*Stated problem a:*
Answer these questions about the exhibition description below:
(i) Which museum hosts the exhibition?
(ii) What does Lorenz call her abstract compositions involving gestural applications of water-gilded gesso?
(iii) What material is transformed into a ground for gilding?

*Reading passage:*
[start]

Nancy Lorenz: Moon Gold

San Diego Museum of Art
April 27 - September 3, 2018

Nancy Lorenz: Moon Gold is the first major solo museum exhibition to showcase the art and alchemy of New York-based Nancy Lorenz. Having trained in the conservation of Japanese decorative arts, Lorenz continues to employ traditional lacquering and gilding techniques as points of departure in her studio practice. This collaboration with the Museum will feature new works by the artist inspired by Japanese masterpieces from the permanent collection and will be accompanied by a catalogue published by the Museum.

Among the painted works in the exhibition will be what Lorenz calls Pours, abstract compositions involving gestural applications of water-gilded gesso. Varying in scale, these paintings turn on the tension between arid fields of pigment and sumptuous cascades of gold, silver, and platinum. More intimate, though no less beguiling, will be a group of decadently adorned boxes.

Elsewhere, corrugated cardboard is transformed into a ground for gilding. Abstract scratches and striations coalesce into a landscape composition, an evocation of sea, sky, and slanting rain. This motif, studied from nature in the artist’s sketchbooks, remains a recurring theme in paintings large and small, and in the panels that together form folding screens.

[end]

*Stated problem b:* Copy out every line of the records that follow, word for word.

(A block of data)
[start]

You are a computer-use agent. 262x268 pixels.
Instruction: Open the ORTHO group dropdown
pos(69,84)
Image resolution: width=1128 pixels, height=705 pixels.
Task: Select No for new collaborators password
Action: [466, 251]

[end]

*Solution a:*
(i) San Diego Museum of Art
(ii) Pours
(iii) Corrugated cardboard

*Solution b:*
You are a computer-use agent. 262x268 pixels.
Instruction: Open the ORTHO group dropdown
pos(69,84)
Image resolution: width=1128 pixels, height=705 pixels.
Task: Select No for new collaborators password
Action: [466, 251]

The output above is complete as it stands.